"This screenshot has height=717, width=1024." appears in one line of the listing below; retype that line and every later line exactly, stopping at the end, and nothing else.
-*-
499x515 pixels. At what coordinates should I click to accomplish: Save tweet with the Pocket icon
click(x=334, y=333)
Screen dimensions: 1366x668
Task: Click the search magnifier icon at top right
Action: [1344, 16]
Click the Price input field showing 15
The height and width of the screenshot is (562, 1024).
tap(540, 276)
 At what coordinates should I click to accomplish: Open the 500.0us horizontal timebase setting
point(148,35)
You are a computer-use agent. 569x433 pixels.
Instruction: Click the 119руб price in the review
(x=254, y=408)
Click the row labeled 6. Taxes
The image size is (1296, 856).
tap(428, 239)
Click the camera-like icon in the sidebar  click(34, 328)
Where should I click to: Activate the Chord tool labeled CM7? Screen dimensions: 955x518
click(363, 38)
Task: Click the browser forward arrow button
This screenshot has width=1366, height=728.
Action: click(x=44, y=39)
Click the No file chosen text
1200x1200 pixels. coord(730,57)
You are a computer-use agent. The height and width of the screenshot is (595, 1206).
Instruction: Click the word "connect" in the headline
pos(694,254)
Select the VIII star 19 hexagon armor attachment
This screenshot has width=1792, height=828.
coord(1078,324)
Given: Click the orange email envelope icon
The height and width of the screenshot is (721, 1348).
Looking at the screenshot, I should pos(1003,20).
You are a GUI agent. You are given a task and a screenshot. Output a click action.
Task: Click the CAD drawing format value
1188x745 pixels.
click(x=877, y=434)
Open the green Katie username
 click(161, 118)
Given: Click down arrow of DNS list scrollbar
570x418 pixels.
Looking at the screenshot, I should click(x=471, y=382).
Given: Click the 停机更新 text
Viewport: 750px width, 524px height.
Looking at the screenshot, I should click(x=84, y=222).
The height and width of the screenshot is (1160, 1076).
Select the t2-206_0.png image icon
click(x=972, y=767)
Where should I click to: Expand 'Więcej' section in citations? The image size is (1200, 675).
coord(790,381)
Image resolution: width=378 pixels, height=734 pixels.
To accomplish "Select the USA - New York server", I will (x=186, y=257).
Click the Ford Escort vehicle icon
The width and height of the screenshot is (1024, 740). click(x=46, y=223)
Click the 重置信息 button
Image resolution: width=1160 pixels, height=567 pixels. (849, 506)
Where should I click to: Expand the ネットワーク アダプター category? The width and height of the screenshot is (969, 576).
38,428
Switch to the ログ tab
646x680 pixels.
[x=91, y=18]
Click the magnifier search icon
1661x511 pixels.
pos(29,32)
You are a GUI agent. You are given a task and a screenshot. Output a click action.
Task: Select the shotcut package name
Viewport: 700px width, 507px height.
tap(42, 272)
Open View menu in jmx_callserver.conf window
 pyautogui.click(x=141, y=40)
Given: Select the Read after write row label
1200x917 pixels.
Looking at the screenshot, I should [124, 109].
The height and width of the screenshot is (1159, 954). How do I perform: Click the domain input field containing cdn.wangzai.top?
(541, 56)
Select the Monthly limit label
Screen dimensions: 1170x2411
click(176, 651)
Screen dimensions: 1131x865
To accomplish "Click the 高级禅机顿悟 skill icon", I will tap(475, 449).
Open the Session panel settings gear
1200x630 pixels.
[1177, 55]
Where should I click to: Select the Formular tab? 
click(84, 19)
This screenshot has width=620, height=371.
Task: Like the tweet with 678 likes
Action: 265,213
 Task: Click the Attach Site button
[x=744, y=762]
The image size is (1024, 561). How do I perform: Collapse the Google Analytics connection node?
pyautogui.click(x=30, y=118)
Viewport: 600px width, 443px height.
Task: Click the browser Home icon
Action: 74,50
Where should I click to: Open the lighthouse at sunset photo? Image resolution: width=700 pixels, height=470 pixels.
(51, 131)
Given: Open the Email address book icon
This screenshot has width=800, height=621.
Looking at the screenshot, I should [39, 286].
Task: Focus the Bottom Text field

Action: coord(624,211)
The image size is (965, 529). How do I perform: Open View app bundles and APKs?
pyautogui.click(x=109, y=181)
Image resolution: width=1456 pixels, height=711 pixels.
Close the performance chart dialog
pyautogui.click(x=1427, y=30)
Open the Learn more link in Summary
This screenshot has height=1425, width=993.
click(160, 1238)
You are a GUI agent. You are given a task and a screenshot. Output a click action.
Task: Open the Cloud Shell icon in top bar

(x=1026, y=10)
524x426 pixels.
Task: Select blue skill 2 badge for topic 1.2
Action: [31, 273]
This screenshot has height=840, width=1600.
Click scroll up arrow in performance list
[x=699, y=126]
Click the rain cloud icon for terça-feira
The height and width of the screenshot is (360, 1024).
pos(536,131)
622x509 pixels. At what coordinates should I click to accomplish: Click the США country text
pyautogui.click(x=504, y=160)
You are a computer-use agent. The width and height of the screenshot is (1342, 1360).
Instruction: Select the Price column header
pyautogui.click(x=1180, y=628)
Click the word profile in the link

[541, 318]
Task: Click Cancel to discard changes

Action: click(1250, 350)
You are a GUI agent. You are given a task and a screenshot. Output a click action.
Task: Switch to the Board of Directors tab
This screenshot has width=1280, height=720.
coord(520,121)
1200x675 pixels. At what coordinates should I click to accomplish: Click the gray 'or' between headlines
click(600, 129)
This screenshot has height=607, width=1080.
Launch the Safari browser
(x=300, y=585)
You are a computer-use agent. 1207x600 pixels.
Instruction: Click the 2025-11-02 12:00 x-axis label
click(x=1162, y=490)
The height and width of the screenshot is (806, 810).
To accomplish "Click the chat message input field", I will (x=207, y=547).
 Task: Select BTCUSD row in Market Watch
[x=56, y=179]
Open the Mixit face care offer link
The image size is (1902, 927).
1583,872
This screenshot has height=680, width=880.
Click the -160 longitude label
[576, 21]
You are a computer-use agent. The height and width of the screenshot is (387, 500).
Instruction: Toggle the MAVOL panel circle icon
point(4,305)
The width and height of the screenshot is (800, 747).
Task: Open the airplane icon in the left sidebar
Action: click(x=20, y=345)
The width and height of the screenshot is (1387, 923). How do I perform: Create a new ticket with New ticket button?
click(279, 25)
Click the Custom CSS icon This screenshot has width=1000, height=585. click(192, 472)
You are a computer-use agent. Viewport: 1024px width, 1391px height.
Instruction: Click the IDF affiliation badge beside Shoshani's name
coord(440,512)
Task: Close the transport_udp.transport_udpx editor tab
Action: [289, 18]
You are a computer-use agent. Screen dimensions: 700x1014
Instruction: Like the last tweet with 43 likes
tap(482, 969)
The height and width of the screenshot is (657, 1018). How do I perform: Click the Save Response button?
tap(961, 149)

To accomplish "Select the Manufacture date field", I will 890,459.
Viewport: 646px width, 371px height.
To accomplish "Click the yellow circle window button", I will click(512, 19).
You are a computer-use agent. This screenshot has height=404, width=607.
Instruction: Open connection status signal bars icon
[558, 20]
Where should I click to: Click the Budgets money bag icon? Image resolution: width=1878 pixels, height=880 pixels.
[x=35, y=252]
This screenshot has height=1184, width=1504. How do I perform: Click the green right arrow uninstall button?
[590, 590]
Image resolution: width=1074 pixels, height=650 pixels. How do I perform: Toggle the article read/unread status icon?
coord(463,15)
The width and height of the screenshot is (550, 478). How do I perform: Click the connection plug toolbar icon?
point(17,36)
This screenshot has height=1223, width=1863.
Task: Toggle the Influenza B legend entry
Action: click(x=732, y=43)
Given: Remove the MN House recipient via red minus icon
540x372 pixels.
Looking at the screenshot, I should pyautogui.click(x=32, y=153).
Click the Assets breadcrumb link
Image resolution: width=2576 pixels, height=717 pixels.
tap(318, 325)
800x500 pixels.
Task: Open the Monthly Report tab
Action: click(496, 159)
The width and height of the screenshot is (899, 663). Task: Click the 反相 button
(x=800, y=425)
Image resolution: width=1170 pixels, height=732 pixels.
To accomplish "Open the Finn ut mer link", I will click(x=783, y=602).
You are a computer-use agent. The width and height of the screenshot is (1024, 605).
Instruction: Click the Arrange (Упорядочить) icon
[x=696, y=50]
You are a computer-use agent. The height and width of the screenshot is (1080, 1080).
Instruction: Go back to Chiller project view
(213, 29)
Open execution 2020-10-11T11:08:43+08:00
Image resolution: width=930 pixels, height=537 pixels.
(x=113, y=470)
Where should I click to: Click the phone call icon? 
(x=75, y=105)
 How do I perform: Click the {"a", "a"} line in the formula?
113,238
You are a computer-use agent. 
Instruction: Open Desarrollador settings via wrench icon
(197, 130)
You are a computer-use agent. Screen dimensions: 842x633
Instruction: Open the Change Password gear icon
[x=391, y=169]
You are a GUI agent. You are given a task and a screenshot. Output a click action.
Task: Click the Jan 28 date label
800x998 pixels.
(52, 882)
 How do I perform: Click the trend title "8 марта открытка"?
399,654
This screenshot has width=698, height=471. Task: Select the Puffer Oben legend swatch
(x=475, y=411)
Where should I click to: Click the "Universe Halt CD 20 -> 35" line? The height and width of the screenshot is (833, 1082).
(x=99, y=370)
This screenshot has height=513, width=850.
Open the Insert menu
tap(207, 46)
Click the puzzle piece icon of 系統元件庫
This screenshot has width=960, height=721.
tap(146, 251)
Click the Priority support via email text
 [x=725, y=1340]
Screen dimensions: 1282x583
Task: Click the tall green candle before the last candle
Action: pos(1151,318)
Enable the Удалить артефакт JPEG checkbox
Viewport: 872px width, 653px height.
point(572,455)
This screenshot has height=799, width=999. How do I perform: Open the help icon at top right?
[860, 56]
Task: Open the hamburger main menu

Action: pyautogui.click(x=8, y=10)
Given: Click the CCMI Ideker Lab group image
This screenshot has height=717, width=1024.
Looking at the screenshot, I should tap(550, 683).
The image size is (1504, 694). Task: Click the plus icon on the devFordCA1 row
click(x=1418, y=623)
-*-
[Task result]
This screenshot has height=717, width=1024.
Looking at the screenshot, I should tap(550, 683).
The image size is (1504, 694). Task: Click the plus icon on the devFordCA1 row
click(x=1418, y=623)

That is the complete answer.